Hip arthroscopy is a specialized, minimally invasive surgical technique used to view, diagnose, and treat problems inside or around the hip joint. It is often called “keyhole surgery” because it uses a few small incisions, or portals, instead of a large incision.
A small instrument called an arthroscope, containing a camera and light, is inserted through one portal. The camera transmits magnified images of the joint’s interior to a video monitor, providing a clear view of the cartilage, labrum, and bone structures. Miniature surgical instruments are then inserted through the other portals to perform the necessary repairs.
Conditions Treated with Hip Arthroscopy
This minimally invasive approach is commonly recommended for specific diagnoses that have not responded to non-surgical treatments like physical therapy or injections. A primary indication is Femoroacetabular Impingement (FAI), a condition where abnormally shaped bone on the ball (femoral head) or the socket (acetabulum) causes the bones to rub together. This friction leads to pain and can damage the soft tissues surrounding the joint.
Arthroscopy is also used to address acetabular labral tears, which are injuries to the ring of cartilage that seals the hip socket. Labral tears can be caused by FAI or trauma, leading to symptoms like clicking, locking, and deep hip or groin pain. Surgeons repair the torn labrum using the arthroscope, often with small anchors and sutures.
Other issues treated include the removal of loose bodies (fragments of bone or cartilage that interfere with movement). Arthroscopy may also be used to treat certain types of cartilage damage, hip joint infection, or to remove inflamed joint lining, a condition known as synovitis.
The Surgical Procedure
The procedure typically begins with the administration of anesthesia, which may be general or regional. Once the patient is positioned, the leg is placed in traction, applying a controlled pulling force to gently separate the ball of the hip from the socket. This separation, often about one centimeter, is necessary to create the space needed to insert the arthroscope and instruments without damaging the joint surfaces.
Fluoroscopy, a type of real-time X-ray imaging, is used to ensure the hip is distracted correctly and to guide the precise placement of the instruments. The surgeon then makes two to four small portals, generally less than a centimeter long, around the hip. A sterile, water-based solution is continuously pumped into the joint to keep the view clear and maintain distention of the joint space.
The arthroscope is inserted through the first portal, allowing the surgeon to examine the central compartment of the hip, including the labrum and articular cartilage. Specialized instruments are then introduced through the other portals to perform the repairs. For FAI, this involves trimming or shaving away the excess bone, a process called osteoplasty, to restore the normal contour of the joint. After the central compartment work is complete and traction is released, the surgeon may address the peripheral compartment, the area outside the primary ball-and-socket joint.
Post-Surgical Recovery and Rehabilitation
Patients are typically monitored briefly following the procedure and often go home the same day, as hip arthroscopy is commonly performed in an outpatient setting. Pain management is a primary focus, often involving nonsteroidal anti-inflammatory drugs (NSAIDs) and local anesthetic injections performed during the surgery. Post-operative swelling around the hip and thigh is common due to the fluid used, and patients are often advised to use ice and elevation.
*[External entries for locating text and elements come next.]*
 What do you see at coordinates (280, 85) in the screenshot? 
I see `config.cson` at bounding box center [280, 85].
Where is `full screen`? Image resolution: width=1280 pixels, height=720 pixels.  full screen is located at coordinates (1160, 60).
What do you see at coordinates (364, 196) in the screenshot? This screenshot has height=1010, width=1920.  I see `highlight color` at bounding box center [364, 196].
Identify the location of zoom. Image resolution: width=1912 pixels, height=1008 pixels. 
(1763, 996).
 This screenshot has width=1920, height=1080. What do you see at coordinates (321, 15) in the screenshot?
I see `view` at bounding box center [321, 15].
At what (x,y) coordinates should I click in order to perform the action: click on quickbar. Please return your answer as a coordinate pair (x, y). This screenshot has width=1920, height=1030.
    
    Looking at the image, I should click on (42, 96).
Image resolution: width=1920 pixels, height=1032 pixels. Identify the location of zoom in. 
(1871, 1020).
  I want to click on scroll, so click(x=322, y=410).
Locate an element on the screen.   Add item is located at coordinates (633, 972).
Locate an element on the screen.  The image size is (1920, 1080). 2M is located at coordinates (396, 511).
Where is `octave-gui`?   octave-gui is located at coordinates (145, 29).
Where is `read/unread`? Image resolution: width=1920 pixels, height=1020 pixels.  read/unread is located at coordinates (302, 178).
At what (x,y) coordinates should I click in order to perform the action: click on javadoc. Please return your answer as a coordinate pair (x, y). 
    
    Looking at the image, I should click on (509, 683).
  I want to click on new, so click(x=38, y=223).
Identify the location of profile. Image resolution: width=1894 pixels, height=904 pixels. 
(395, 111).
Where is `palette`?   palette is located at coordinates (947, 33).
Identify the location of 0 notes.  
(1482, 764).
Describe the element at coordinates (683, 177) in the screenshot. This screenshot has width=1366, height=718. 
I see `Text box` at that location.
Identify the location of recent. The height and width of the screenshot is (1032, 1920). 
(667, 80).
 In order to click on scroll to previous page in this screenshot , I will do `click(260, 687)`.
Weight-bearing restrictions are determined by the specific procedures performed, especially if a labral repair was done. Patients must use crutches for a period that can range from one to two weeks up to six to eight weeks to protect the healing tissues.
Physical therapy (PT) is an integral component of the recovery process, often beginning within the first few weeks after surgery. The early goals of PT are to protect the repair, manage pain, and restore a pain-free range of motion, with initial exercises focusing on gentle, low-load movements like gluteal and abdominal isometrics. The focus later shifts to strengthening the muscles surrounding the hip, particularly the deep hip rotators, and improving functional stability. While return to daily activities generally occurs over six weeks, a full return to unrestricted heavy exercise or sport typically takes three to six months or longer.
Distinctions from Open Hip Surgery
The fundamental difference between hip arthroscopy and traditional open hip procedures lies in the surgical approach and the resulting trauma to surrounding tissues. Open surgery involves making a single, large incision, which requires cutting through muscle and other soft tissues to fully expose the joint. In contrast, arthroscopy uses multiple small portals, each typically only a few millimeters in length, for the insertion of instruments.
This minimally invasive technique results in significantly less disruption to the muscles and ligaments surrounding the hip joint. Because the muscle dissection is minimized, the procedure generally leads to less post-operative pain, reduced blood loss, and minimal scarring. This reduced tissue trauma often allows for a faster initial recovery period and a shorter hospital stay. However, open surgery, such as surgical hip dislocation, remains necessary for cases with severe joint damage or complex deformities that require a broader, unobstructed field of view.